CONSEQUÊNCIAS
AGORA, na escuridão, sentimos as consequências da guerra. A contagem de corpos aumenta diariamente, mas, ainda pior, o número de almas mortas e marcadas é quase infinito. Parece que, para muitos, há pouca chance de recuperação.
Como sempre, são as crianças que se tornam as piores vítimas da guerra. Nessa luta aparentemente eterna do homem contra Deus, a inocência da infância não apenas foi violada, mas totalmente aniquilada.

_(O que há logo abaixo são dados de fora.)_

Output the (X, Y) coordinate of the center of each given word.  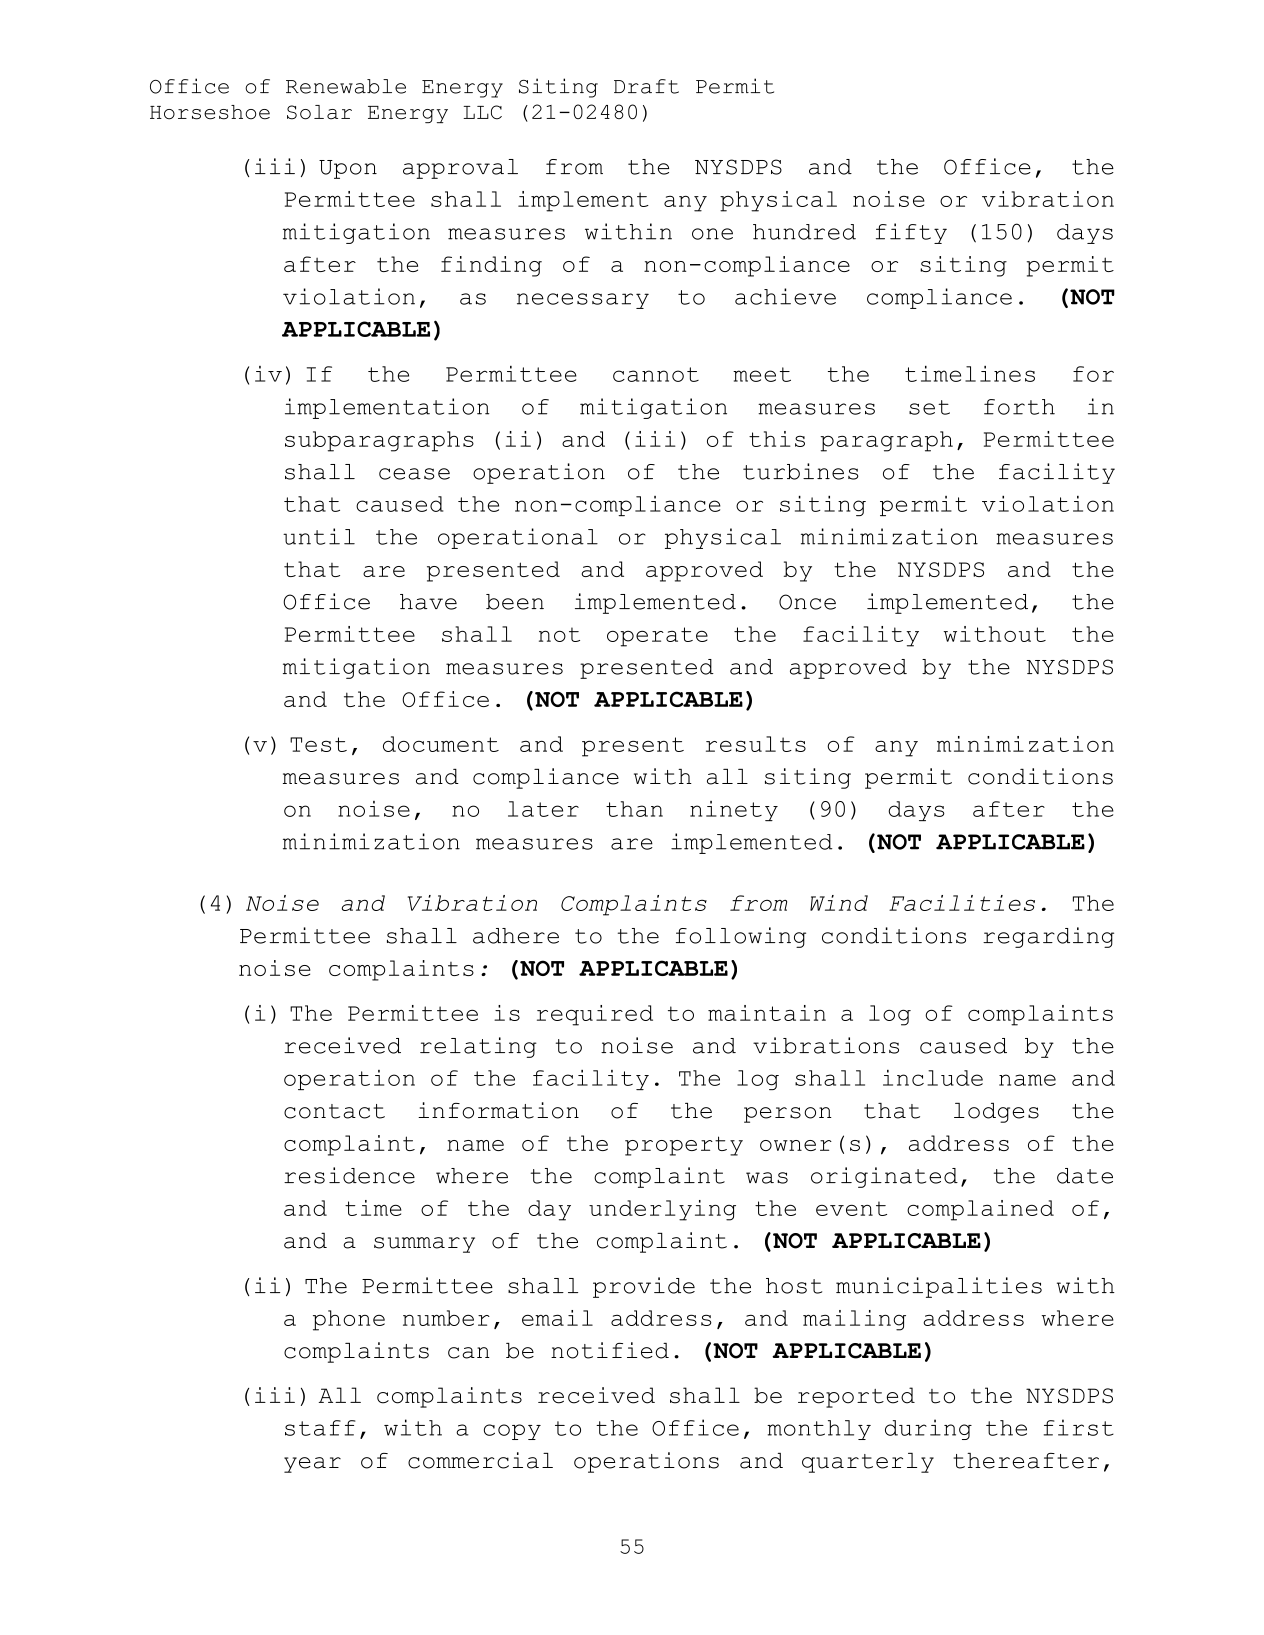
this (777, 439)
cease (414, 474)
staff (320, 1428)
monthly (819, 1430)
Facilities (962, 903)
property (684, 1146)
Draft (646, 86)
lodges (996, 1113)
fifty (911, 233)
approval (460, 169)
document (441, 744)
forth (1019, 407)
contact (334, 1111)
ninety (734, 811)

Na década de 1960, a revista Time teve como uma de suas manchetes de capa: “Deus Está Morto”. Na década de 1970, trouxe uma matéria de capa: “Marx Está Morto”. Isso levou um cínico universitário a dizer: “Deus está morto, Marx está morto, e eu mesmo não estou me sentindo muito bem”.
Nietzsche, sabendo muito bem que Deus havia morrido no coração dos homens, chegou a afirmar que haveria dois resultados diretos no século XX. Primeiro, disse que o século XX se tornaria o século mais sangrento da história; e, segundo, que uma loucura universal eclodiria. Ele esteve certo em ambos os pontos e até mesmo realizou o segundo.
Loucura
A filosofia das Consequências e do Apocalipse é resumida em uma palavra: Nada. Desde a infância nos dizem que não somos nada, somos educados em instituições que nos dizem que viemos do nada e somos enganados a acreditar que, quando morremos, retornamos ao nada. Em suma, não há nada.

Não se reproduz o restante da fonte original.